社会を批判している人が明らかに金を稼いでいるとすればこの反論は通用しない。その場合は「底辺の味方のフリをして金を儲けている」という陰謀論にすり替えられる。

いずれにせよ、現状を維持するための道徳が、十分に社会に浸透しているのだ。とある人が「道徳のブロックチェーン技術」と言っていたが、そういうメカニズムが社会に働いている。

そろそろ「じゃあ、代案を出せ」という反論が聞こえていそうだ(ここまでの議論に付き合ってくれる人がいればの話だが)。

僕はデヴィッド・グレーバーの流儀に習って、そんな挑発には乗らない。代案というものは、反論されるために存在するものなのだ。未来が確実でない以上、代案にはなんらかの危険性が存在する。つまり、反論の余地がない代案など存在しない

反論を許せばどうなるか? 周囲に「現状の方が好ましい」と印象づけることができる。現状が問題だらけであったとしても、少なくとも成立はしている。代案は成立するかどうかすら未知数だ。ならば、現状の方が好ましいと思わせるのは簡単なのだ。
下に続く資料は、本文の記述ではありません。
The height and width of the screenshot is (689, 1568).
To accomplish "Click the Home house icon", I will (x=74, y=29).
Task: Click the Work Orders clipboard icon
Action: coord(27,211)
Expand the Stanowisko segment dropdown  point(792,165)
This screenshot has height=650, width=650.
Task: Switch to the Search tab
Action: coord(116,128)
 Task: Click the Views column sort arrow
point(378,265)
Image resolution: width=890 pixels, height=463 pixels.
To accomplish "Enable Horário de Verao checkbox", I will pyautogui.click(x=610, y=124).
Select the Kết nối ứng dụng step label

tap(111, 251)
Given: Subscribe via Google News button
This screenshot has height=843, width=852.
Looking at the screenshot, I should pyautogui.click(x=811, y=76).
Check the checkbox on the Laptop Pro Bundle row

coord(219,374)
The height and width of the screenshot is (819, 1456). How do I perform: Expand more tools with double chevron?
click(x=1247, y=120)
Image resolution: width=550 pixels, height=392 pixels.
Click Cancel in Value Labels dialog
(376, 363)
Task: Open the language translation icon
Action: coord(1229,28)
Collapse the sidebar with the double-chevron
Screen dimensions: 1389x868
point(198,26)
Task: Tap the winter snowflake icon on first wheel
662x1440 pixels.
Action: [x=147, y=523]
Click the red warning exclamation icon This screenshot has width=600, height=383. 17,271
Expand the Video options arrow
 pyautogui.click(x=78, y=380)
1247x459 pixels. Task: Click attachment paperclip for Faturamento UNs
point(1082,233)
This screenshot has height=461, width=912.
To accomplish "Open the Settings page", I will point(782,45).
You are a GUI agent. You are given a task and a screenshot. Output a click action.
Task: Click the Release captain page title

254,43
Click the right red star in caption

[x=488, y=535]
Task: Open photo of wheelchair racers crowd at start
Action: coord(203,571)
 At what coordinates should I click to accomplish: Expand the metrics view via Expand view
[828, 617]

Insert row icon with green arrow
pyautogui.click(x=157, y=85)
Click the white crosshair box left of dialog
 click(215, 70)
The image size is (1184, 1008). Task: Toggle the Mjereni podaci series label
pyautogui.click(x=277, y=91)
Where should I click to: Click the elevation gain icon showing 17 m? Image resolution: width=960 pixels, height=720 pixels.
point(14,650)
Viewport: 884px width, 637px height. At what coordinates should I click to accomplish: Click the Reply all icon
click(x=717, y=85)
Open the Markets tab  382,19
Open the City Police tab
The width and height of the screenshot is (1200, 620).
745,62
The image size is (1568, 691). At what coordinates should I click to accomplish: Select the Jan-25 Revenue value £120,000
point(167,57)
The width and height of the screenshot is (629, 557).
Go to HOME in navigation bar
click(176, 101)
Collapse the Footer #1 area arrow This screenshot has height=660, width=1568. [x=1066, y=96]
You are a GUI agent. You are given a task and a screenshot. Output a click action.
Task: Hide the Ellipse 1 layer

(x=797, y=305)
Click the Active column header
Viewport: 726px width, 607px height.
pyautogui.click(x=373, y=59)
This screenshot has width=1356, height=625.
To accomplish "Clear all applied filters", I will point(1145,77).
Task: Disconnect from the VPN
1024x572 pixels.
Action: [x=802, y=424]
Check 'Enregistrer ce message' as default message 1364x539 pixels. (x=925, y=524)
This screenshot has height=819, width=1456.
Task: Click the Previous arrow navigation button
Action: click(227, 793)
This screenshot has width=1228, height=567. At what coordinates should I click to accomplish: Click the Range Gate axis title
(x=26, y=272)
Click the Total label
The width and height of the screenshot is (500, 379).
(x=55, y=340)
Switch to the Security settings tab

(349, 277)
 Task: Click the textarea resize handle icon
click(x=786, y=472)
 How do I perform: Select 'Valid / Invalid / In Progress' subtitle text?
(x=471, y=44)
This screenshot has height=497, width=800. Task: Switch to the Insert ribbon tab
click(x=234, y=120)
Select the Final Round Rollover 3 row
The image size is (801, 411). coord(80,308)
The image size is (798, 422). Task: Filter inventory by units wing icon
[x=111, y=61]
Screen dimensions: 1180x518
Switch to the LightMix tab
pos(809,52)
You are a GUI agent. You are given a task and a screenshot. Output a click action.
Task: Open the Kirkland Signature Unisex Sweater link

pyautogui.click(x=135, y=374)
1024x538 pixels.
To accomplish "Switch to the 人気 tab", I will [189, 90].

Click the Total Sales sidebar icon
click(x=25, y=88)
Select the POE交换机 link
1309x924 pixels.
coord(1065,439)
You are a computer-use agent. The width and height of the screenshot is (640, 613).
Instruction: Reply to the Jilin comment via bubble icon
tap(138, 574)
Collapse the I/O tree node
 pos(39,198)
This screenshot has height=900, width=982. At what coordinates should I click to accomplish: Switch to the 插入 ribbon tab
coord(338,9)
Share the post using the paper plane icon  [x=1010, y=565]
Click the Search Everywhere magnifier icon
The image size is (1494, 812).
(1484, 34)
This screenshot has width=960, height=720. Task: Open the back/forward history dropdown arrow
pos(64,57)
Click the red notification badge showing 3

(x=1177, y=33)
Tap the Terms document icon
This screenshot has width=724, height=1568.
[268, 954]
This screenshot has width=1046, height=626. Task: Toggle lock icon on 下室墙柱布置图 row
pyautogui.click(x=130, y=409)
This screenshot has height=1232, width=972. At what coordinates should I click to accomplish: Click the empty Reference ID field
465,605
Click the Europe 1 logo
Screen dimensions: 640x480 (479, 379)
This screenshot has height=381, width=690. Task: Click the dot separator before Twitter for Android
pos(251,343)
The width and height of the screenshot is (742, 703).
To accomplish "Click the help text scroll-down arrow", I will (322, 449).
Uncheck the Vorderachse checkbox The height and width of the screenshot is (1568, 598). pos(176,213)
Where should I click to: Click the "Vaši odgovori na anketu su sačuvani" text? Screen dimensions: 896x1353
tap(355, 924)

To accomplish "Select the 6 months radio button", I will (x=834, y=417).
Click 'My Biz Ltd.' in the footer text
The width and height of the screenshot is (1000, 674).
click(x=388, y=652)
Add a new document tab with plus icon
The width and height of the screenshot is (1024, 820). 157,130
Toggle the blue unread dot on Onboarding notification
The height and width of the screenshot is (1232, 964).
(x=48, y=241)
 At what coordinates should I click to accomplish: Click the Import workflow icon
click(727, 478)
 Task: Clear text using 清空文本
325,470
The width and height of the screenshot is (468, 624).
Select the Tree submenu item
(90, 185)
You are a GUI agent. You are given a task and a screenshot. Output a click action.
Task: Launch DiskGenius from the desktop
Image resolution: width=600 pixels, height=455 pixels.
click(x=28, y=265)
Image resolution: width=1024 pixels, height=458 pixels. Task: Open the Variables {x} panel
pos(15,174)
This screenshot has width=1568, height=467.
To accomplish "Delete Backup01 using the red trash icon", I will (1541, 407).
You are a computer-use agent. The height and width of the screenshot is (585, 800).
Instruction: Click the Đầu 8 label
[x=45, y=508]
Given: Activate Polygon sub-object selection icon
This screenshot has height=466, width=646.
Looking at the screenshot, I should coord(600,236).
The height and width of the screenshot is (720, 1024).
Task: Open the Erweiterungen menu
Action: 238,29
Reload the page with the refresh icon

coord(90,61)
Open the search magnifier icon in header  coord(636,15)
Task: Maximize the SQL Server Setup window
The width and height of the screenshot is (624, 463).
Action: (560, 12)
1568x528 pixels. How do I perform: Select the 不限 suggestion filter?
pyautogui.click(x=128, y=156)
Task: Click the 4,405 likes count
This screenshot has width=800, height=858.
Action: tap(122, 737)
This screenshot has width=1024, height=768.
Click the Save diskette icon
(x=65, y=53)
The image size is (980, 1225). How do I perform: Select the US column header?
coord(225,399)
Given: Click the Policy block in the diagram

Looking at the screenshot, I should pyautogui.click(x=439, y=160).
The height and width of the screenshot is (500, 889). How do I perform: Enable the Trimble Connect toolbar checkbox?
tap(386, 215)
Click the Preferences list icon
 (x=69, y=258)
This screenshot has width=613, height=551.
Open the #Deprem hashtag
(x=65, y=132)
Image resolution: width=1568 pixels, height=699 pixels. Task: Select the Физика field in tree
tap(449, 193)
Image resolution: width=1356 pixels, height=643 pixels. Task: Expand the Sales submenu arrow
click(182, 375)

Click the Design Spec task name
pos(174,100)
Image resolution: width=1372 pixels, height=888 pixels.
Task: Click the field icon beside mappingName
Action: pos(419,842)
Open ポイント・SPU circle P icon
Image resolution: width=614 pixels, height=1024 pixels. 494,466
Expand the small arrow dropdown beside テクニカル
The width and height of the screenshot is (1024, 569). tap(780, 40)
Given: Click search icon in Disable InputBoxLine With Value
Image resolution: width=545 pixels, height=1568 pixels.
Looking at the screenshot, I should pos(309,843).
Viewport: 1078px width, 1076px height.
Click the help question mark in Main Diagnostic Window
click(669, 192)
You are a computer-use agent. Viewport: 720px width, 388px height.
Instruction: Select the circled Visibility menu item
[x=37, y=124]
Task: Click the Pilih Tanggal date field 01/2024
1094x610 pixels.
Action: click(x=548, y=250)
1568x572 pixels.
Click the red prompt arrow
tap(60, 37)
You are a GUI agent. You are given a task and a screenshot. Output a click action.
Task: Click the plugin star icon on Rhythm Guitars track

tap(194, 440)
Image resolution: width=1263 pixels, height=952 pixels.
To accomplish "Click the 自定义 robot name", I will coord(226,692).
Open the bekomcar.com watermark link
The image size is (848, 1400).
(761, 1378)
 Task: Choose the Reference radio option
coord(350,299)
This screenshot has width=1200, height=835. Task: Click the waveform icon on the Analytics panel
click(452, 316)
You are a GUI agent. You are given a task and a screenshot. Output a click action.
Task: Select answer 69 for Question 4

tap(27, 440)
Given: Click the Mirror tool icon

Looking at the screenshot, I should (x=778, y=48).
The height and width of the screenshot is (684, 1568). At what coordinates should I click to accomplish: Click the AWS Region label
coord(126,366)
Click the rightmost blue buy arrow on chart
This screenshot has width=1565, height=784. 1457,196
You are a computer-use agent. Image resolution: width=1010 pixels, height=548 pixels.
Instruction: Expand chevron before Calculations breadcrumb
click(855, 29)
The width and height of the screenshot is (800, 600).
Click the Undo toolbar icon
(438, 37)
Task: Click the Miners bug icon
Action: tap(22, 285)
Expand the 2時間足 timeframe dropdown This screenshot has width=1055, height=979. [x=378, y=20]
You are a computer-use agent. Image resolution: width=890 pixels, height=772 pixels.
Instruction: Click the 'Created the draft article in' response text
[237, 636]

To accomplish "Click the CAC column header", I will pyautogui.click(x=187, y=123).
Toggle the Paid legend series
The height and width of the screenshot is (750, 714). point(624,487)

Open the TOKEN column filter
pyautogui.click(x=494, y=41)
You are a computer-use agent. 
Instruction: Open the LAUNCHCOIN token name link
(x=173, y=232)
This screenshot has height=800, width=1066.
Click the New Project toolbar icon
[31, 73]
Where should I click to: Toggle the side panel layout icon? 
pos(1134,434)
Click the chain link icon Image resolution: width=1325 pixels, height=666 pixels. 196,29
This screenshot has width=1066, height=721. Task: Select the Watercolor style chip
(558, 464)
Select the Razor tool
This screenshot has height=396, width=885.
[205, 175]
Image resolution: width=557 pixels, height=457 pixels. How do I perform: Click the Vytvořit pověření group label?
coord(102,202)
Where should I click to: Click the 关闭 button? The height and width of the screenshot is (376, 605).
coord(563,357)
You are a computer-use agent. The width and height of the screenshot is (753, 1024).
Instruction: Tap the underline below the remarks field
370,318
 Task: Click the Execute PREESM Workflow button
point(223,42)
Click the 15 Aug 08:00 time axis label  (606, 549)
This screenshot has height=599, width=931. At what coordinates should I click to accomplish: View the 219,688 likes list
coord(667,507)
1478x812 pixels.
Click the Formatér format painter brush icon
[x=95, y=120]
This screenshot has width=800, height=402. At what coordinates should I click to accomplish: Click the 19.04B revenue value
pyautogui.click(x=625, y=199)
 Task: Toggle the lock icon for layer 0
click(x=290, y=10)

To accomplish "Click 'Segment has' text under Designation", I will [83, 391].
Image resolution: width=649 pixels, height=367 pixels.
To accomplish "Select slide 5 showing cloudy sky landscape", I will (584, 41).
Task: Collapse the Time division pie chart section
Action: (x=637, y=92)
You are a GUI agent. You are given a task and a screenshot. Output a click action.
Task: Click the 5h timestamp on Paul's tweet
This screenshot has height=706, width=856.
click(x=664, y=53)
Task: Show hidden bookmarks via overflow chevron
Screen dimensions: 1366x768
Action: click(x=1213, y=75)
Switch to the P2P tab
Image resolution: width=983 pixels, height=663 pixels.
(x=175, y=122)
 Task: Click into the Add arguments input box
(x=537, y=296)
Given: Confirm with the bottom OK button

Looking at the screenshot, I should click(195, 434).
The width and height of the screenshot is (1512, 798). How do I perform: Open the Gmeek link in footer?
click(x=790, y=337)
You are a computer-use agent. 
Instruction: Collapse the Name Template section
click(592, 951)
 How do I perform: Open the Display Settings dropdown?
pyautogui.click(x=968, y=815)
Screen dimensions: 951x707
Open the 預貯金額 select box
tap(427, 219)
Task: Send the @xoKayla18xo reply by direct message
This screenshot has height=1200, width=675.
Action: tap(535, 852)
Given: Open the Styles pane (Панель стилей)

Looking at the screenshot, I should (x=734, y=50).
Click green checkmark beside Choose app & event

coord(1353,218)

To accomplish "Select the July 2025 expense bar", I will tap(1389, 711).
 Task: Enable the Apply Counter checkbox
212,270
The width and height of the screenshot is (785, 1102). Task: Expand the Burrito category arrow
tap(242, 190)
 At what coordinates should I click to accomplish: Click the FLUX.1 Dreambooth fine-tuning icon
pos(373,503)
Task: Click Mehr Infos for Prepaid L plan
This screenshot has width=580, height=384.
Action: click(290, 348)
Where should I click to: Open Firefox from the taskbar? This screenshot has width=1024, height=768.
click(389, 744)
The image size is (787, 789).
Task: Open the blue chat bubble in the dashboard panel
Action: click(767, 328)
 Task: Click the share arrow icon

僕がやりたいことは、「問題を認識させること」。つまり、社会全体で見て見ぬフリをしてきた問題を、社会全体の前に剥き出しで提示することだ。そして、問題が存在することを前提に議論することだ。あとは勝手に議論すればいい。

議論には3種類ある。

1つ目は問題があることが前提となっているうえに、その問題がなんなのか共通理解がある議論。これは有意義だ。

2つ目は、問題があることは前提となっているものの、その問題がなんなのかよくわかっていない議論だ(格差問題の議論って一体なんについて語っているの?)。これは不毛だが、喧嘩にはならない。

3つ目は、その問題が存在するかどうかについて言い争っている議論だ(気候変動は起きているのか?起きていないのか?)。これは不毛である上、喧嘩になる。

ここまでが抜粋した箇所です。